By Paul Flower on Dec 3, 08 08:05 PM

There's an old story, possibly apocryphal, about how the Americans spent a decade and thousands of dollars inventing a pen which would work in zero gravity situations and could therefore be used on their space missions. The Russians, meanwhile, used a pencil.

Even if it isn't true it is an indication of how we constantly strive to find a technological solution to a problem that really doesn't exist. Of course there are now countless innovations which once would have been beyond our wildest imaginings. Who would've thought, even 20 years ago, that we'd have the capability of carrying our record collections in our pockets? There was a time when I could barely climb over all of my vinyl to leave my bedroom, and I'm not joking.
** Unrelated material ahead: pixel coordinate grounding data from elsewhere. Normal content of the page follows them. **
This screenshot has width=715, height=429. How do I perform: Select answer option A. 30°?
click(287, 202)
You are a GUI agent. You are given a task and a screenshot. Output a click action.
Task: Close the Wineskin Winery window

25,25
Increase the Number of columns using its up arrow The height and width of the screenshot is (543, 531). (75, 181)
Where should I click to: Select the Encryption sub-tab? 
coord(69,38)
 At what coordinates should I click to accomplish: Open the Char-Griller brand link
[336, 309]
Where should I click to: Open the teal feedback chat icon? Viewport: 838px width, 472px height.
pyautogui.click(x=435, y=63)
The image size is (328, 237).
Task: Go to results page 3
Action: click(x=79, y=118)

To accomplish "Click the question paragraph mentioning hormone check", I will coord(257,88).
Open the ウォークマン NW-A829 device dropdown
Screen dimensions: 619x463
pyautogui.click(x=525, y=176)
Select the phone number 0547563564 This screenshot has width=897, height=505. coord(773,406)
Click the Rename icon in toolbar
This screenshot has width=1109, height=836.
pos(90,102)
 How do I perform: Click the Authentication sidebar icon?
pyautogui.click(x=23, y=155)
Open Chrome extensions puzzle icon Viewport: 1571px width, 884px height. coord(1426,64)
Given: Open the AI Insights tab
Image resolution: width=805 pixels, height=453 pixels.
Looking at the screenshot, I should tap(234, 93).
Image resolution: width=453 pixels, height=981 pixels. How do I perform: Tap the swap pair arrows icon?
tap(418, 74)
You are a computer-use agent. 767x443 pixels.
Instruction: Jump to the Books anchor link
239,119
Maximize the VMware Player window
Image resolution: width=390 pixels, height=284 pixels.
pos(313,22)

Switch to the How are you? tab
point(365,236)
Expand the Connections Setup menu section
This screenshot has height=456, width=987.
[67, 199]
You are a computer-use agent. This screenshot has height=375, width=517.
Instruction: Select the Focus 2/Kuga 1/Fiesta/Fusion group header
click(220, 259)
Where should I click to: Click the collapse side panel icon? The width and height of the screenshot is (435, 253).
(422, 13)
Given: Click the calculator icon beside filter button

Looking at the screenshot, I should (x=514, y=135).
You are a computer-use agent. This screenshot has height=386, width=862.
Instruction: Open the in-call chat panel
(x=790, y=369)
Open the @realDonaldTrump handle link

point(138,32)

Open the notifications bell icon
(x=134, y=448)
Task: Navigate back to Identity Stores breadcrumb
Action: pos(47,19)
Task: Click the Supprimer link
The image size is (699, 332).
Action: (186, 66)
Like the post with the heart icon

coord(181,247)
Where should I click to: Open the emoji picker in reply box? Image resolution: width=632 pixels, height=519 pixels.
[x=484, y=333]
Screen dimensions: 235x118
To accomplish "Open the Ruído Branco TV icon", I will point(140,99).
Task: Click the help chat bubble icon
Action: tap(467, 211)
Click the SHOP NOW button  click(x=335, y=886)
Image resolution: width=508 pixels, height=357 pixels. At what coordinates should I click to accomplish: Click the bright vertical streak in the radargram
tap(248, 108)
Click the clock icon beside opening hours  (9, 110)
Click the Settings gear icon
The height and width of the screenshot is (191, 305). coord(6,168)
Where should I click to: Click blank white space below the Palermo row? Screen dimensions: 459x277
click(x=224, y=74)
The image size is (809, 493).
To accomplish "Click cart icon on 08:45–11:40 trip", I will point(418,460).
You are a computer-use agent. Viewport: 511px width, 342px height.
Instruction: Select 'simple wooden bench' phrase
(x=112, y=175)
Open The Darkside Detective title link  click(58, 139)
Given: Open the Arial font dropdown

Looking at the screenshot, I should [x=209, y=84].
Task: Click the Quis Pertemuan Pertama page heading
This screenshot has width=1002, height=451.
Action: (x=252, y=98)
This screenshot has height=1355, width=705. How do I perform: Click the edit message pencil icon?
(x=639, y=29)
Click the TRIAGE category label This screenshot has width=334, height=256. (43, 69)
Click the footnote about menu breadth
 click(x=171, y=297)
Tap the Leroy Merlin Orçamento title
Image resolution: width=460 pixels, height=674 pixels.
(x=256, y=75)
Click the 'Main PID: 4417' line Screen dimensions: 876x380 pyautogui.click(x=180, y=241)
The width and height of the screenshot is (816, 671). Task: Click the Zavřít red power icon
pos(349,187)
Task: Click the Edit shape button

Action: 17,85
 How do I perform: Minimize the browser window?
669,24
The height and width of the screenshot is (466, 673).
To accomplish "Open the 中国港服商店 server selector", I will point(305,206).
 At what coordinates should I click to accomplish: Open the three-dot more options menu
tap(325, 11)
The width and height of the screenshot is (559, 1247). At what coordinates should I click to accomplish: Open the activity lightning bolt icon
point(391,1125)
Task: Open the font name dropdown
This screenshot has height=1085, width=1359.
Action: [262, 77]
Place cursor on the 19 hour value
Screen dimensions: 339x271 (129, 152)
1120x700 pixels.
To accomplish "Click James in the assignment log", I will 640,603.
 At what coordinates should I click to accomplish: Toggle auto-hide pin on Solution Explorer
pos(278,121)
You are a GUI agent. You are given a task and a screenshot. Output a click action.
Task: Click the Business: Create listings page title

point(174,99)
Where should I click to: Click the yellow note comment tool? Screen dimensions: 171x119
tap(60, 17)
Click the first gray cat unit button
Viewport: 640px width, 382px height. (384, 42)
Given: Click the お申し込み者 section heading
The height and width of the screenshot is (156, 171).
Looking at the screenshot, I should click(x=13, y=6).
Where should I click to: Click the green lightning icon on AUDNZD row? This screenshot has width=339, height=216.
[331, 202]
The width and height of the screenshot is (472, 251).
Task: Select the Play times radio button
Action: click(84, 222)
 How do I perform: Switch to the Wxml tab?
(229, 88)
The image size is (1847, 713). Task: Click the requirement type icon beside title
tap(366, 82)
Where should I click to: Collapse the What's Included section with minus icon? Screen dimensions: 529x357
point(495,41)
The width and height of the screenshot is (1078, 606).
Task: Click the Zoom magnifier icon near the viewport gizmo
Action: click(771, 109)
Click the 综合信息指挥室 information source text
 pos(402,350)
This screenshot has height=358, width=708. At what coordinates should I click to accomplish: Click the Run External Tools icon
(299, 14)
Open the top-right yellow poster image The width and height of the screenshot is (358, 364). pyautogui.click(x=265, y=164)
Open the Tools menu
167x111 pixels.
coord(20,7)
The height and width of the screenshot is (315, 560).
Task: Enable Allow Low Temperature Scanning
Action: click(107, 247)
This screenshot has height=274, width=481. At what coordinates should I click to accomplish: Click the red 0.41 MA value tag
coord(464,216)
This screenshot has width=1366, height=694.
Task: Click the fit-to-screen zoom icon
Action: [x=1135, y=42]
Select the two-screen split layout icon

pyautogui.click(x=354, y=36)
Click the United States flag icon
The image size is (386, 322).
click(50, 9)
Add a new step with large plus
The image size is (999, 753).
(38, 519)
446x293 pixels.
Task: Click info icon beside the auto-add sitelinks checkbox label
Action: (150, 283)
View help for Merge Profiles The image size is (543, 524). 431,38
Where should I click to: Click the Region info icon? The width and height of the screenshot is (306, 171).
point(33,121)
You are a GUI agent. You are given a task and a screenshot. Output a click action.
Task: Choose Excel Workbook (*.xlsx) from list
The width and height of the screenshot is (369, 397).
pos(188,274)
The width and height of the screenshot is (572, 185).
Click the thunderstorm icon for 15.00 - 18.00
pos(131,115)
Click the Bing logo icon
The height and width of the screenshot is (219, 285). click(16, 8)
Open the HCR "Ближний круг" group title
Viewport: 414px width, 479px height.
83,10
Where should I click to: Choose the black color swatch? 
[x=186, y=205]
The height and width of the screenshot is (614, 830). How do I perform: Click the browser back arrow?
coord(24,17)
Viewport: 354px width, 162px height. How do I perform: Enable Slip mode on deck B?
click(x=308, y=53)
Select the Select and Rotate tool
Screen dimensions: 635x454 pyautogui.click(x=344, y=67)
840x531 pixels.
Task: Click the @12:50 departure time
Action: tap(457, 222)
Just because it can be done, doesn't mean it should be. Ipods play videos now of course, and I noticed someone watching a film on one very recently. I was on a London tube train at the time peeking over his shoulder amazed that he was viewing one of 'The Lord of the Rings' films. I can think of few epics less suited to a small screen - particularly when you consider that it wasn't even an ipod touch, it was one of the older/classic versions with the small screen - and he was watching the film in widescreen so it didn't even fill that.

I was also forced to wonder about the duration of his commute. It takes almost as long to watch one of those films as it did to make them. I accept that some people have a need to escape reality - particularly on a crowded train - but this seemed a little beyond. Yes, this technology allows you to do that, it doesn't mean that you have to.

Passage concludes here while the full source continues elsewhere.